▸ **提供的文本**

摘要|一直以來,秦腔多數以蒼涼、悲壯為主基調,但在這主基調中也存在不一樣的聲音,丑角戲 作為其中的一種,以丑角為戲曲主演,臉譜扮相雖則“丑”,卻讓觀眾獲得獨特的審美體驗。王輔生的《看女》作為經典的秦腔丑角戲,有著極高的藝術價值與審美價值,在信息時代 的今天,重新欣賞丑角戲,感受丑角的魅力,傳承丑角戲,是一件十分有意義的事情。
關鍵詞|《看女》;丑角;美
在廣袤的三秦大地上流傳著一種蒼涼、悲壯的聲音,那便是秦腔。這種古老而又悠長的曲調在這片黃土地上歷經千年而不衰,有著其獨特的魅力。然而在這一片蒼涼悲壯的聲音之中,又夾有幾種不一樣的調調,如《拾玉鐲》的歡快俏皮,又如《看女》的搞怪滑稽,為這抹悲涼增添了一抹歡樂的色彩,使得秦腔這古樸的面龐上有了一絲恰到好處的微笑。

▸ **所示資料列**

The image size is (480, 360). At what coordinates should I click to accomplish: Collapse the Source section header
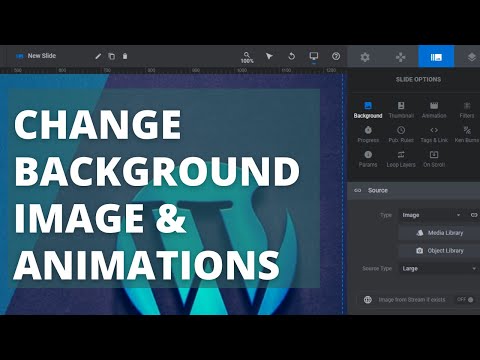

--

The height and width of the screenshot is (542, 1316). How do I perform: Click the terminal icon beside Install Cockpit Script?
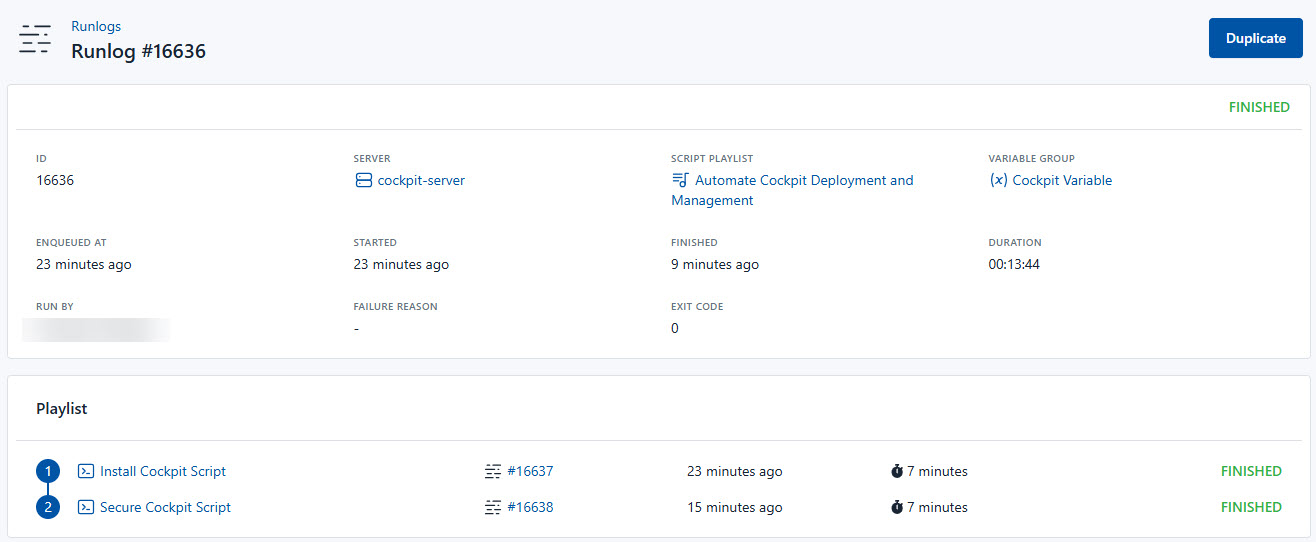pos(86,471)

--

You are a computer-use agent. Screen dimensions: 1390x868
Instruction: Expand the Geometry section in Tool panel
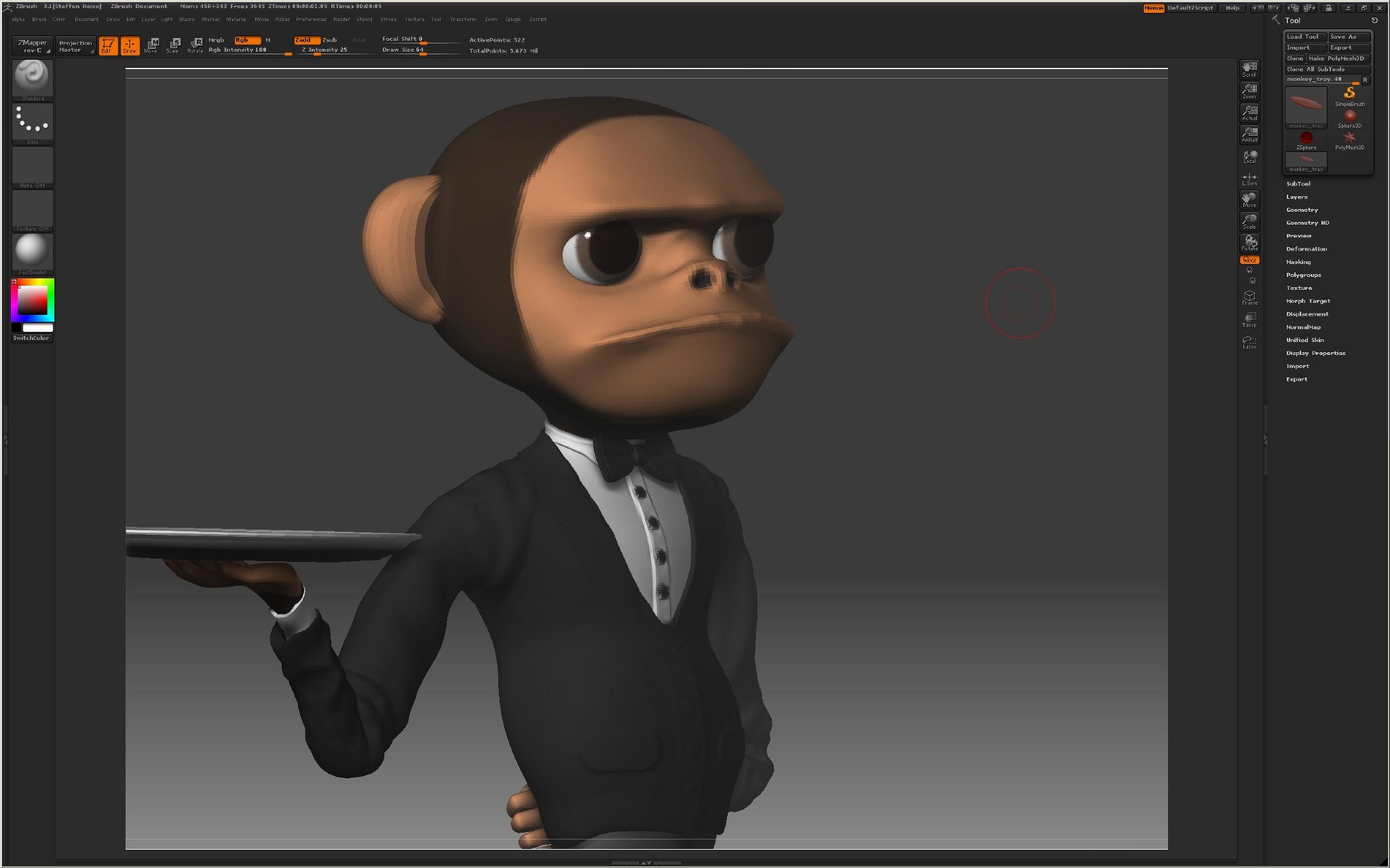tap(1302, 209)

▸ **任務要求**
1) 在談秦腔丑角戲的文本裡,哪一齣戲被舉為歡快俏皮調調的例子?
2) 請接著這篇談秦腔丑角戲的文本往下寫。
上面的資料列與文本毫無關係。

▸ **各題答案**
1) 《拾玉鐲》。

2)
《看女》是由孫仁玉編劇,西安易俗社1915年首演的一出秦腔丑角戲。西安易俗社誕生伊始,便以“開發民智”“補助社會教育,移風易俗”為宗旨。改舊戲,演世態,對于傳播民主主義思想有著特殊的貢獻。《看女》這出小戲根植于民間生活,愛憎態度鮮明,語言生動活潑,人物形象鮮活有趣,富有濃郁的地方色彩。[1]其中憎媳愛女的任柳氏,便是由有著“中國戲曲界的卓別林”之稱的秦腔名角王輔生老先生反串扮演,因其深入人心的角色塑造,該出小戲也堪稱經典,本文以王輔生1980年中國藝術研究院錄制的全折戲為背景,分析《看女》中的丑角形象之美。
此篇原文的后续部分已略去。